WRITTEN TASK: Render everything from the line containing "Filter meters by Exception status" down to the line containing "Action: coord(297,636)" below as a JSON list of strings, one per line, skipping blank lines and leaving out the pictures.

RECORDS PROVIDED:
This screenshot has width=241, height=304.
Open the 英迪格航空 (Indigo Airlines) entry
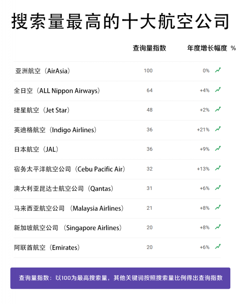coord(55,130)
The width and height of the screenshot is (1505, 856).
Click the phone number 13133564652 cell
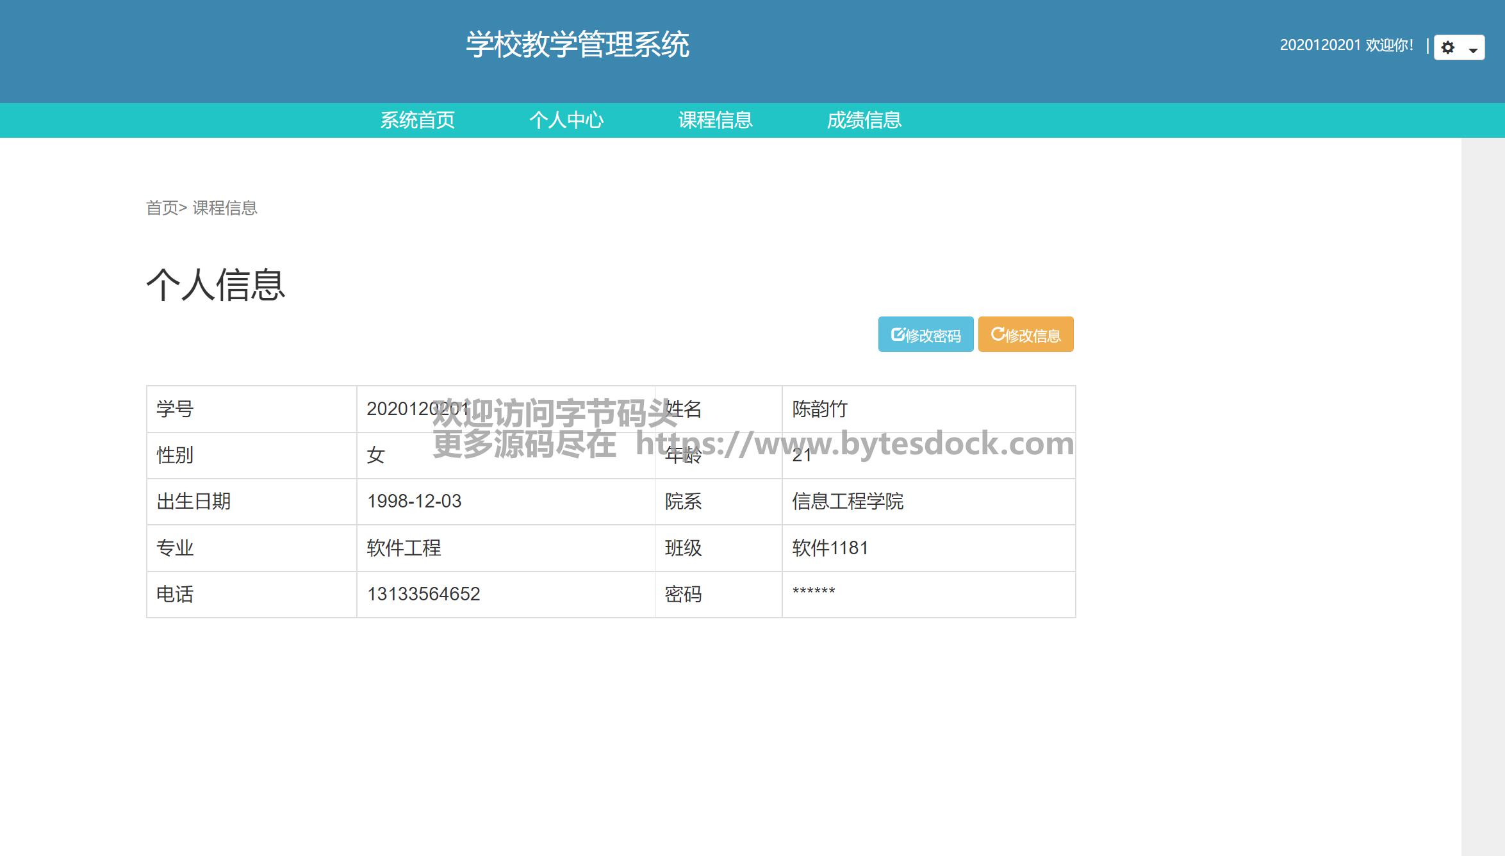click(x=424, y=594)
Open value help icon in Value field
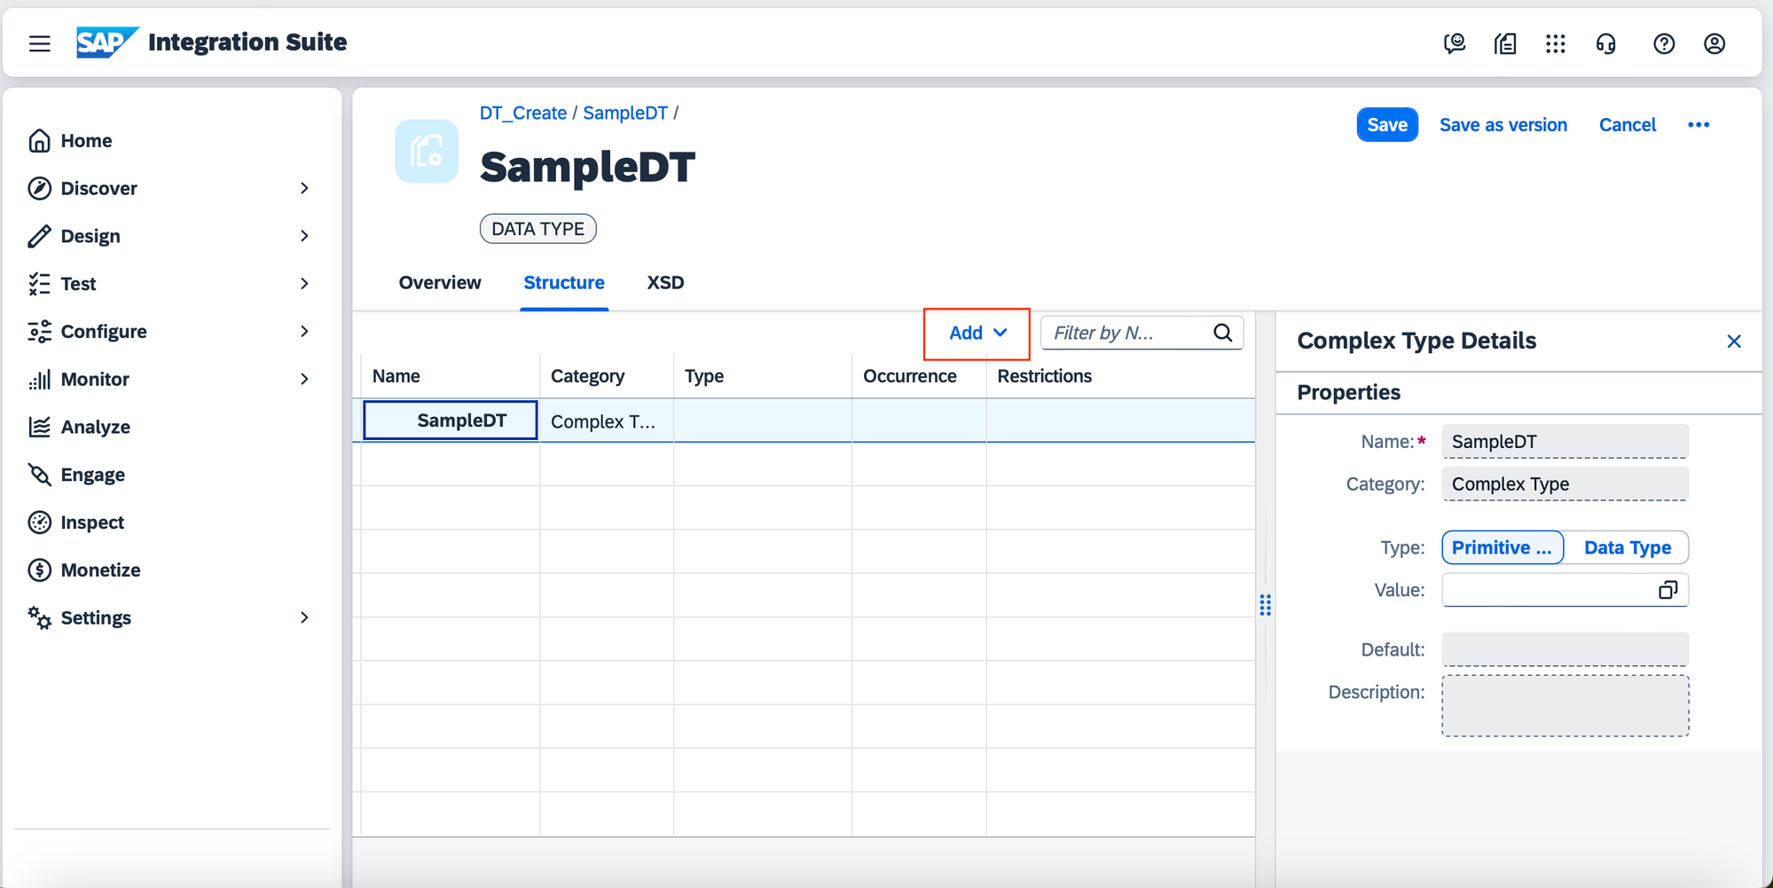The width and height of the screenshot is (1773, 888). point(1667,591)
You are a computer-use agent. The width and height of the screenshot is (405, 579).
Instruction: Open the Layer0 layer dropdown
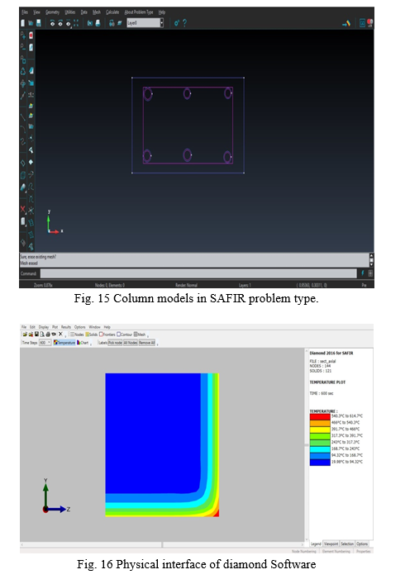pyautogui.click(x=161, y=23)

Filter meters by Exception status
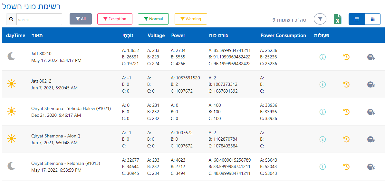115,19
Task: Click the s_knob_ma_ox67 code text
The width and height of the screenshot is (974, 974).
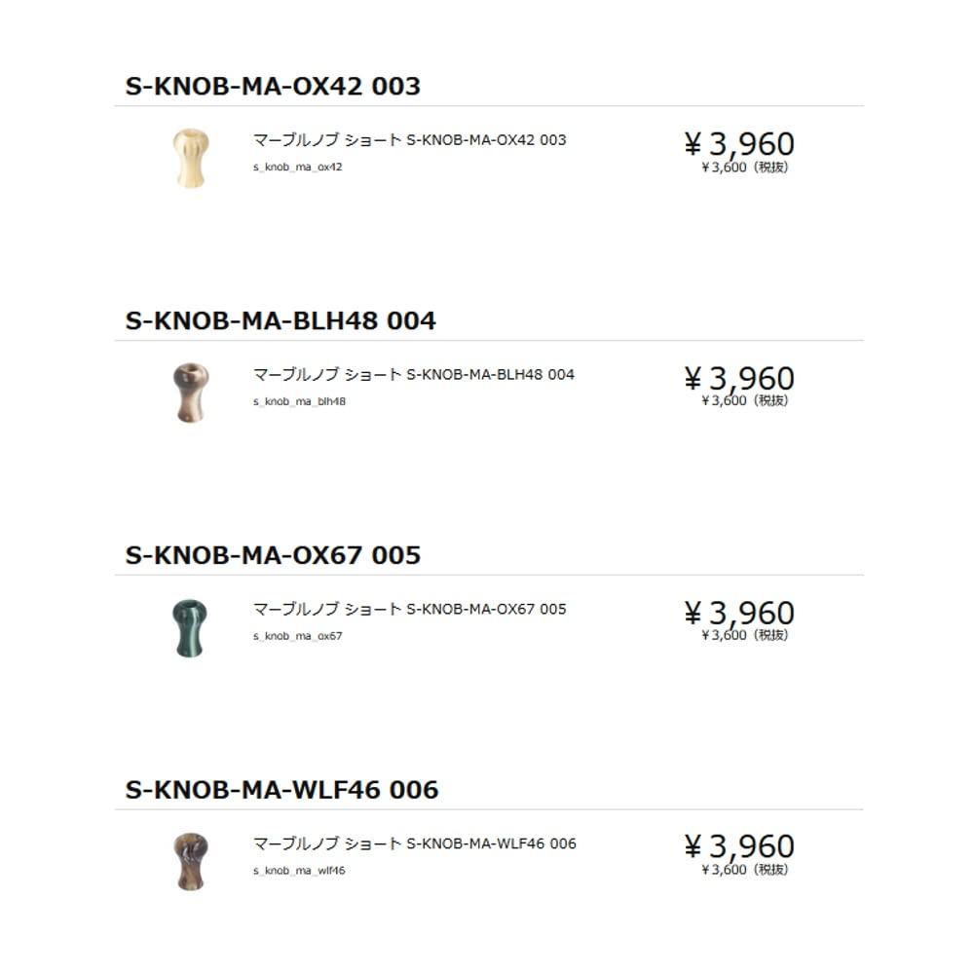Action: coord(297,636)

---

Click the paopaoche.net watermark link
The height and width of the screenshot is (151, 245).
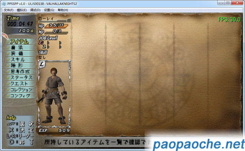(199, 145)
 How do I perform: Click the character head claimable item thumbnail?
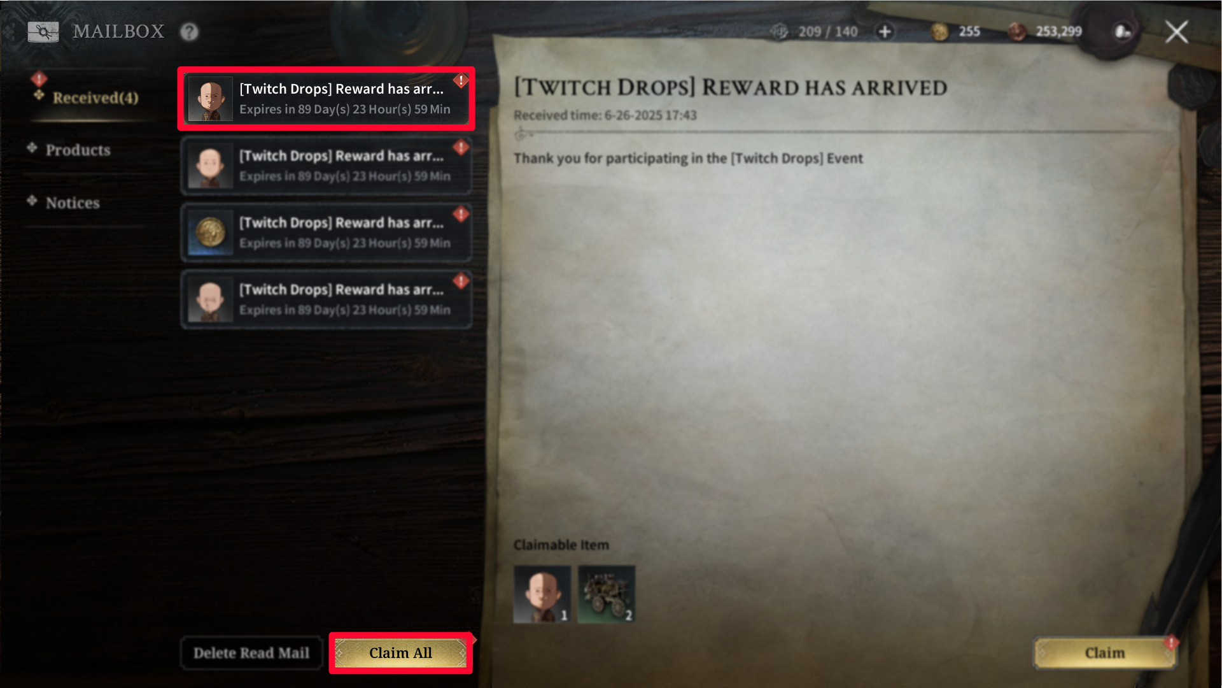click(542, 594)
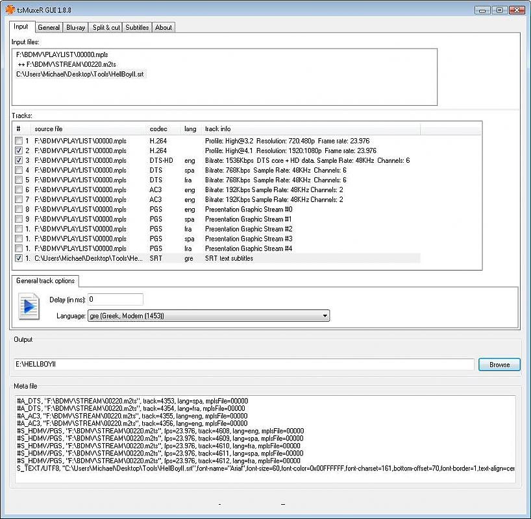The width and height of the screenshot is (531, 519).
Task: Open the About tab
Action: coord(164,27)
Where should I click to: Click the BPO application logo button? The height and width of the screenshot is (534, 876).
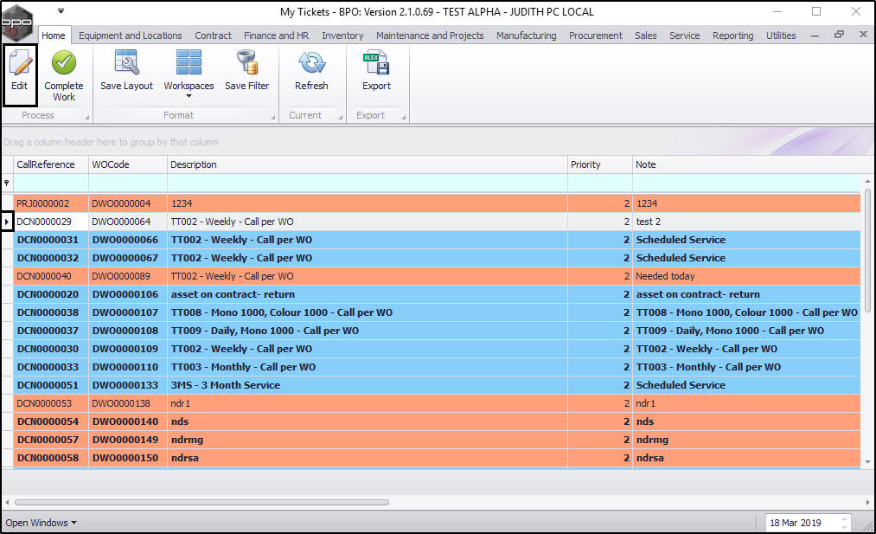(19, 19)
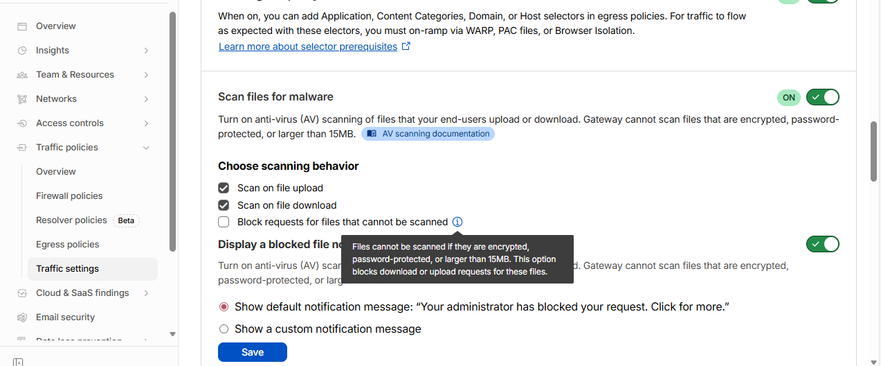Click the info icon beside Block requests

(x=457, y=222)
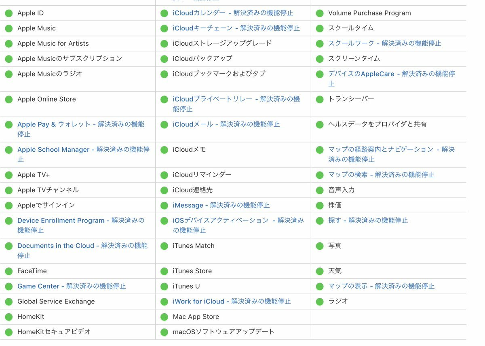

---

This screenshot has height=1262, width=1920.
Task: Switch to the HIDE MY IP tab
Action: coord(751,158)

CORRECT OUTPUT:
[
  "Filter meters by Exception status",
  "115,19",
  "Task: Click the s_knob_ma_ox67 code text",
  "The width and height of the screenshot is (974, 974).",
  "Action: coord(297,636)"
]